Sa voix est claire. Lumineuse. Ses éclats de rire aussi. Entre polar, poésie, roman et histoire de l’art, Claire Berest nous invite à, nous aussi, aimer « ses » Verlaine, Duras, Kessel, Aubenas et Capote. Sans artifice.
« On fait souvent pour les autres ce que l’on aime pour soi. A chaque fois que, dans ma vie, on m’offre un livre, c’est une sorte de joie et d’étourdissement. Cela a la qualité d’un « cadeau » accessible à tout le monde. Tout le monde peut acheter un poche ou un grand format si on a un peu plus de sous. Il n’y a pas besoin de beaucoup d’argent. C’est à la fois populaire et universel. Au-delà de l’objet, on offre un bout du monde qui nous a permis de vivre. Ce cadeau est inouï et pas quantifiable. J’adore que l’on m’en offre et j’adore offrir des livres aussi.
On va offrir certains livres à différentes saisons ou périodes. Je vais en offrir certains énormément et d’autres à un moment donné car, à cet instant, ils résonnent très fort. C’est un peu comme une lecture secrète de l’inconscient de celui qui l’offre. Avoir envie d’offrir un polar, un essai, de la poésie ou un roman dit énormément de notre psyché. C’est une manière de dire « je t’offre un bout de moi, de mon inconscient ».

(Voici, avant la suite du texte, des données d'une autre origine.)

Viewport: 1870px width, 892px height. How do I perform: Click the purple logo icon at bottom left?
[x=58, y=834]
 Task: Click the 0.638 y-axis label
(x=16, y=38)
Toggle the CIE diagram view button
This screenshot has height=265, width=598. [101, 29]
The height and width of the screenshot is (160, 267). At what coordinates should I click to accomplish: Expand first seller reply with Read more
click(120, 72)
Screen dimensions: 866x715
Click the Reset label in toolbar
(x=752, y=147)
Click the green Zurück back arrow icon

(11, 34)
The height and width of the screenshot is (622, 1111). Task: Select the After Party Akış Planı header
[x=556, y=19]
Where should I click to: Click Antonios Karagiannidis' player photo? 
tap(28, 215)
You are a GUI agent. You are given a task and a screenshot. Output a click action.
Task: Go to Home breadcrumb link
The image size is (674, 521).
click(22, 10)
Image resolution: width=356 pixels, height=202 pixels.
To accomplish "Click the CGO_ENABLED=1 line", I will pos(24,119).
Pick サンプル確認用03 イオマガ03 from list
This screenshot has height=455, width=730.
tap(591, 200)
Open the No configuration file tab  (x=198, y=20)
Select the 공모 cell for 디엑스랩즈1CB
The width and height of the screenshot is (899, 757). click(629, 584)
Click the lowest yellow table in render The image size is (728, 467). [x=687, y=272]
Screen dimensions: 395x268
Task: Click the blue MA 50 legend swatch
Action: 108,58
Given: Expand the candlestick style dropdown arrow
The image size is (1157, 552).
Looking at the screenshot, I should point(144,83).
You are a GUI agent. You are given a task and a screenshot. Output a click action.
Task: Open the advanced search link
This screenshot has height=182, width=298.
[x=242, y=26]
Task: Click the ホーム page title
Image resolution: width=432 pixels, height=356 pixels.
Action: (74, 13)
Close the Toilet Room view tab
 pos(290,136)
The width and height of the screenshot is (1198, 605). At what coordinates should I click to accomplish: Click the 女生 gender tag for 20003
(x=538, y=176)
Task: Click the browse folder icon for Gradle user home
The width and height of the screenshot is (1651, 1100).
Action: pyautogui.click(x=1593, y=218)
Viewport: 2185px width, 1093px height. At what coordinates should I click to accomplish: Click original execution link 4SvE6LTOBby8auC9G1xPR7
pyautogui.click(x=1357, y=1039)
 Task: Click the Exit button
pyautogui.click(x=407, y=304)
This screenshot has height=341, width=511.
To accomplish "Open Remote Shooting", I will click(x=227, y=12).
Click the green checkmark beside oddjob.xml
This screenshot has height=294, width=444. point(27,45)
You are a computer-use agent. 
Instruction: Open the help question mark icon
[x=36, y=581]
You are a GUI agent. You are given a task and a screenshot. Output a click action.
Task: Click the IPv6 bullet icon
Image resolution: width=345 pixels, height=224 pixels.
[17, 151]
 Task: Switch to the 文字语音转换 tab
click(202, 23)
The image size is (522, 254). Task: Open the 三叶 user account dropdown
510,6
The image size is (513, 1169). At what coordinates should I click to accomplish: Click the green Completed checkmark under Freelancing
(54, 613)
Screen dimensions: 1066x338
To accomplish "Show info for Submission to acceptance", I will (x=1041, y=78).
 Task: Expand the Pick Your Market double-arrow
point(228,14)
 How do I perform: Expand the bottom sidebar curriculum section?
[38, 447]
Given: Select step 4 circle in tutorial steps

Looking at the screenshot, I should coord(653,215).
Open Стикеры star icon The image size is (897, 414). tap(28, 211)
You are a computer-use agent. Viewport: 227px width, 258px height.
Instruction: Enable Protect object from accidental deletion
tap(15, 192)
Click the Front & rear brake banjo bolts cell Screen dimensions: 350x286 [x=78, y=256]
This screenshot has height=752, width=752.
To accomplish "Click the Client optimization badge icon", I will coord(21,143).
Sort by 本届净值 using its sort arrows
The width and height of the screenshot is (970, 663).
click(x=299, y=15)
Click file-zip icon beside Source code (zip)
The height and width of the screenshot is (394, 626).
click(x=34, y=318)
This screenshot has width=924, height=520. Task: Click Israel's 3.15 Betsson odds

Quand je prévois d’offrir un livre à quelqu’un que je ne connais pas bien ou que je viens de rencontrer, je me demande ce que je connais d’elle ou ce que je pourrais partager avec elle. En règle générale, j’offre des livres à des personnes que je connais et que j’aime, donc cela se joue dans l’immédiateté. Je peux rentrer dans une librairie et me laisser guidée par les étagères. « Tiens, celui-là, je l’avais adoré », ce sera parfait. Je peux penser à un livre que je suis entrain de découvrir ou à mes fameux « jokers », ces ouvrages qui me suivent. C’est de l’ordre de la pulsion. Comme une respiration. Offrir un livre est comme un baiser. Je te donne de moi. Cela reste très instinctif, de l’ordre du corps et de l’immédiateté.
J’ai offert récemment Rimbaud, le fils, de Pierre Michon (Gallimard). Ce livre est complexe à lire. Il m’a donné une immense claque. Il demande une sorte d’ascèse, d’ambiance. Je me suis rendu compte que mon père n’avait jamais lu Pierre Michon. Il est scientifique, donc il a lu énormément, mais dans sa partie. En ce moment, il lit beaucoup plus que d’habitude, donc je souhaitais l’inviter à découvrir cet auteur, un des plus grands vivants. Avec ma mère, nous partageons l’amour des polars. Il y en avait tellement dans la maison. Nous sommes les deux fans de la famille et d’ailleurs cela a créé, entre nous, une discussion jamais interrompue. Je lui ai offert Je suis Pilgrim de Terry Hayes (Editions JC Lattès). J’ai pris une grosse claque là aussi. En le lisant, quand je suis dans les cent dernières pages, que nous sommes le soir, et que je n’arrive pas à le lâcher, je peux me faire un trois-quatre du mat… même si je me lève tôt (rires) ! Quand j’arrive aux dix dernières pages, je sors de la chambre sans faire de bruit. Je vais fumer seule une cigarette pour finir les dernières pages. En lisant le livre, je me disais qu’il était vraiment un enfant croisé en Raymond Chandler et John Le Carré. Quand je l’ai terminé, j’étais tellement impressionnée que j’ai relu l’exergue des premières pages du début. Et je me suis rendue compte que c’étaient des citations de ces deux auteurs.